A £1,000 AE is so low as to be practically useless in terms of avoiding tax returns on low-value gains. If you are selling shares you've held for 20 years, the gain is likely to be more than that.

A fixed AE of any sum would wither on the vine and be worth next to nothing in years to come. Then we'd have to ask the OTS to recommend abolishing it as a waste of everyone's time. A historical anomaly.

People are not too stupid to do tax returns or know when they should be done, but they are complacent when it comes to smaller transactions and not very good at keeping up with the constant changes in the rules. People have been selling shares for years without paying CGT on them. Probably only a tiny % of share sales these days necessitate a CGT return. Why create such huge hassle for everyone for so little return?

You also ignore the fact that these gains accumulate over many years/decades. There ought to be some sort of accruing exemption based on years held, but that would massively over-complicate it, so a decent AE is the easiest solution.

Otherwise you would encourage short-termism, where people sell shares every year to use up their measly £1k AE and re-invest in other shares, knowing that they'd have to file CGT returns and be clobbered for tax if they let the gains rise much further. Even more investment activity would be driven by tax-avoidance.

Also, as it is now almost 40 years since the last re-basing, a huge proportion of gains now are inflationary. It simply isn't fair to tax people on money that isn't worth much more than when they invested it. They won't bring back indexation so a high AE at least mitigates that perverse aspect of the CGT system somewhat. You could call it indexation by another name. Again, the simplest solution.

I'm going to be really outspoken now. Investing in the stock market is good. It is thrifty, it is investing in the British economy and it generates wealth.
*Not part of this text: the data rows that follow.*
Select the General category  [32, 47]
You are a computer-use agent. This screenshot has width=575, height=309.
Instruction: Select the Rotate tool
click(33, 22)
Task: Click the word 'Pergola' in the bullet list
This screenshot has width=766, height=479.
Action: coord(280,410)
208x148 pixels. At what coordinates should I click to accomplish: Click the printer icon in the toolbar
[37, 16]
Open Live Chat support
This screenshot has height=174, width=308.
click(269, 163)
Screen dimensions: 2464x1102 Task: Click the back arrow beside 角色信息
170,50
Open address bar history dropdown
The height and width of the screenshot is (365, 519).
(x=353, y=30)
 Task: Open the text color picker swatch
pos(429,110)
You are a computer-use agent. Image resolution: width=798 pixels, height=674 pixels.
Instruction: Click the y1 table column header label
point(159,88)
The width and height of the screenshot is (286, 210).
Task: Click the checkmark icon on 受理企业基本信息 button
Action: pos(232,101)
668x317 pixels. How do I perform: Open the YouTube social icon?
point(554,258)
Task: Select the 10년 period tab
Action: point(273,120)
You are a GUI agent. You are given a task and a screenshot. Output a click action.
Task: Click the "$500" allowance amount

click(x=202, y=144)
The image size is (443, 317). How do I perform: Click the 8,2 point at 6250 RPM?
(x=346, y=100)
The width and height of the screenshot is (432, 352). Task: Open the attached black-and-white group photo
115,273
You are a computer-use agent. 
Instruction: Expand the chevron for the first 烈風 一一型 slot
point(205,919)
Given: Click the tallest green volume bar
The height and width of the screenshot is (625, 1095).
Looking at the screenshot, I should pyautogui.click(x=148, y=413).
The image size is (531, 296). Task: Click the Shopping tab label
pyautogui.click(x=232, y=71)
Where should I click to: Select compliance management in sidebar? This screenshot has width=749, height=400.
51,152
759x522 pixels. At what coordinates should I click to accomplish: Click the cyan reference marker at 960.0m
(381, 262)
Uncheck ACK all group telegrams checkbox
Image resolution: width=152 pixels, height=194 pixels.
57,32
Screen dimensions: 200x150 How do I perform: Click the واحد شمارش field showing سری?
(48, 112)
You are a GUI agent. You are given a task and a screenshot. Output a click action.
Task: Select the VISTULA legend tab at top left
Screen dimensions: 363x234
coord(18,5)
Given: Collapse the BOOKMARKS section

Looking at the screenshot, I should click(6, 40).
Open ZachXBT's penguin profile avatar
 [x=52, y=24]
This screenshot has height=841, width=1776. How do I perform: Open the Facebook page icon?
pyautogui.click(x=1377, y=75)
It is the sort of behaviour we should be encouraging, not penalising. Otherwise, we might as well all blow our savings on having fun and then come running to the state when we are old and poverty-stricken. Investment gains deserve to be taxed less.

As for ER, it was a stupid idea in the first place. Alistair Darling saw a chance to get political brownie points by clamping down on all those private equity investors paying less tax than their cleaners, but it backfired, because he forgot about all the ordinary people it would affect, so he sweetened the pill by inventing ER. It should have been targeted at retirees, just like RR was, but that wouldn't have been so sexy.

We've now got a sensible lifetime limit, we've got anti-avoidance rules to stop the phoenixing, so let's just leave it alone. If people are still abusing it, they need to enforce the rules better, not ruin it for everyone. Some proper liaison between HMRC and Companies House would help no end, but that would require some common sense, hard graft and political will - qualities in short supply!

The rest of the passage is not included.